Pointing to flagrant rule-breaking in Gaza and Ukraine, a proliferation of armed conflict, the rise of authoritarianism and huge rights violations in Sudan, Ethiopia and Myanmar, the human rights organisation said the most powerful governments must shoulder much of the blame.

The report’s authors write that the US, Russia and China together have led a global disregard for international rules and values enshrined in the Universal Declaration of Human Rights, with civilians in conflicts paying the highest price.

Agnes Callamard, Amnesty’s secretary general, said the level of violation of international order witnessed in the past year was “unprecedented.”

“Israel’s flagrant disregard for international law is compounded by the failures of its allies to stop the indescribable civilian bloodshed meted out in Gaza,” she said. “Many of those allies were the very architects of that post-World War Two system of law.”

The report highlights the US’s failures to denounce rights violations committed by Israel and its use of veto power to paralyse the UN Security Council on a cease-fire resolution in Gaza, as well as Russia’s ongoing aggression in Ukraine.

It also points to China’s arming of military forces in Myanmar and the way Beijing has shielded itself from scrutiny over its treatment of the Uyghur minority.

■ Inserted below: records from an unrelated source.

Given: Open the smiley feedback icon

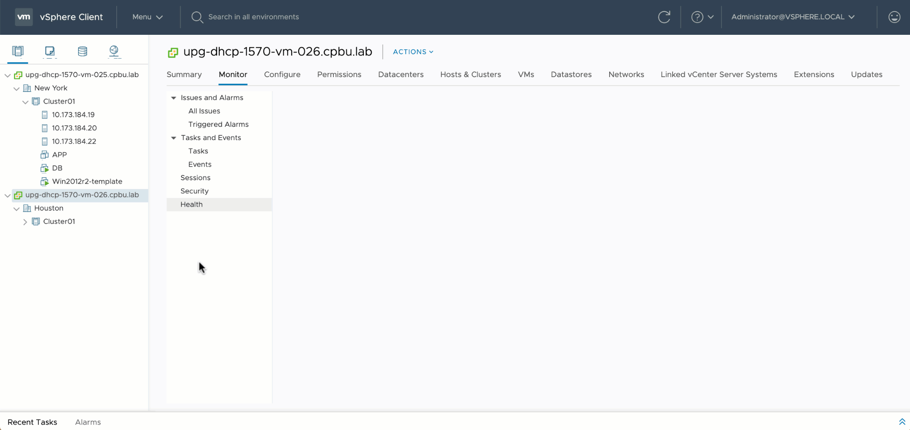Looking at the screenshot, I should click(894, 17).
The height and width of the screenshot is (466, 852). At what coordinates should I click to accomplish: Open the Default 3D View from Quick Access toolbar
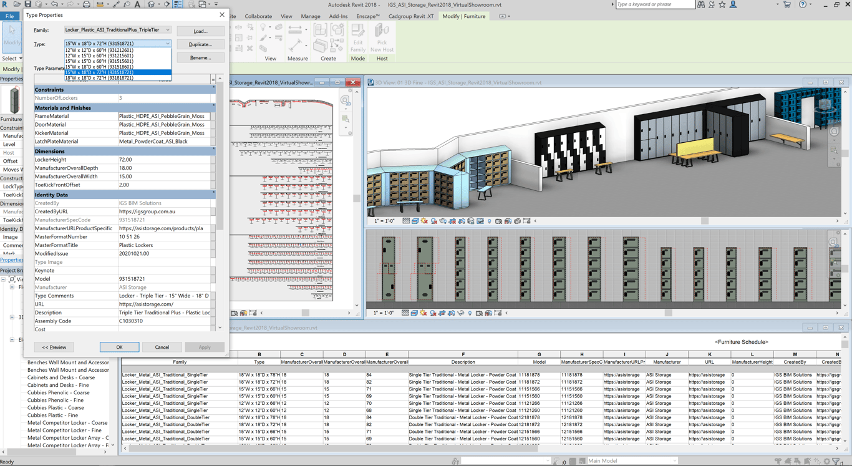coord(152,4)
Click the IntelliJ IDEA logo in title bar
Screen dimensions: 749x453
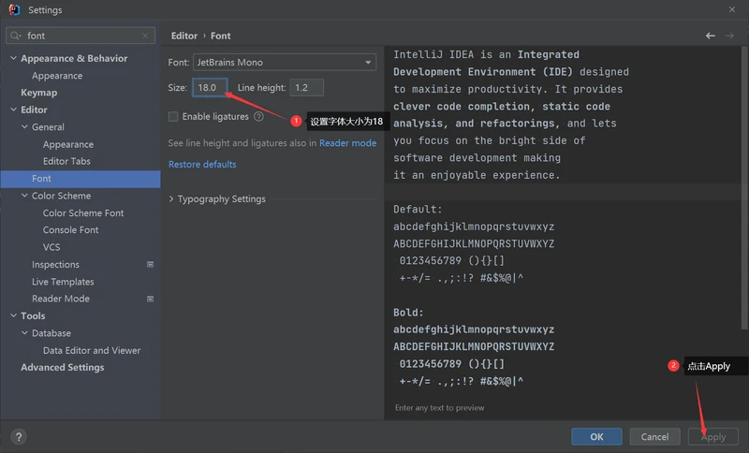click(13, 9)
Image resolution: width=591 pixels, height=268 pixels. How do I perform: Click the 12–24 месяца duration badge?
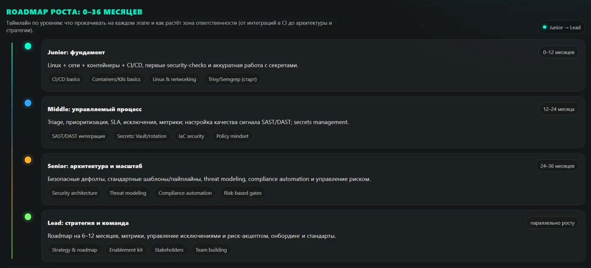pyautogui.click(x=558, y=109)
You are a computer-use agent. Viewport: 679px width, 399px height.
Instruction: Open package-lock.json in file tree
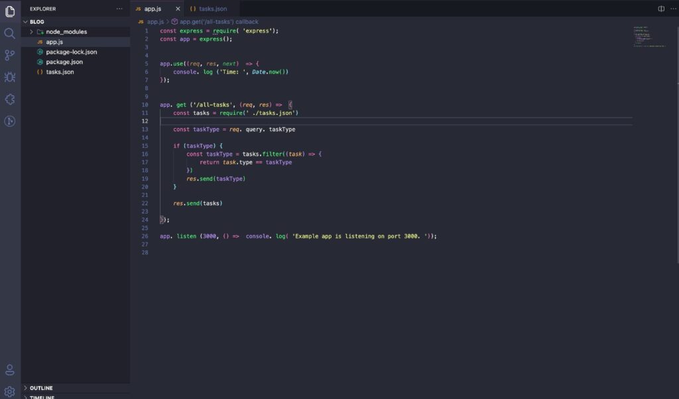coord(71,52)
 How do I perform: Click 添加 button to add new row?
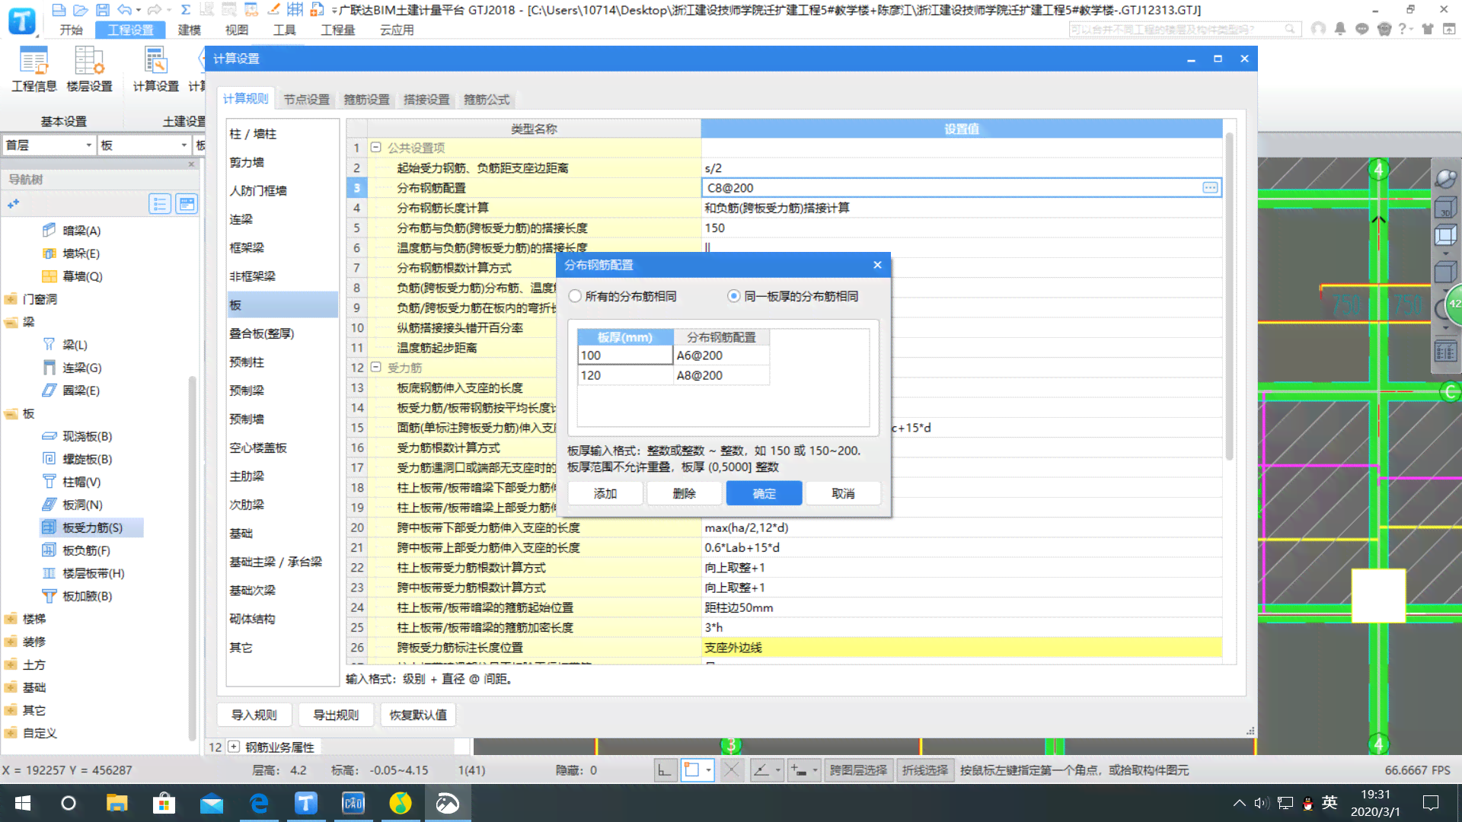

“We have here three very large countries, superpowers in many ways, sitting on the Security Council that have emptied out the Security Council of its potentials, and that have emptied out international law of its ability to protect people,” she told The Associated Press in London.

The report, which details Amnesty’s assessment of human rights in 155 countries, underlines an increasing backlash against women’s rights and gender equality in 2023.

It cites the brutal suppression of women’s protests in Iran, the Taliban’s decrees “aimed at erasing women from public life” in Afghanistan, and legal restrictions on abortion in the US and Poland, among others.

The rights organisation also warns about the threat of new technologies if left unchecked, saying the rapid advancement in artificial intelligence and mass surveillance tools could be deployed to stoke conflict, encroach on rights and freedoms and sow discord in a landmark election year.

Unregulated tech advances “can be weaponised to discriminate, misinform and divide,” Callamard said.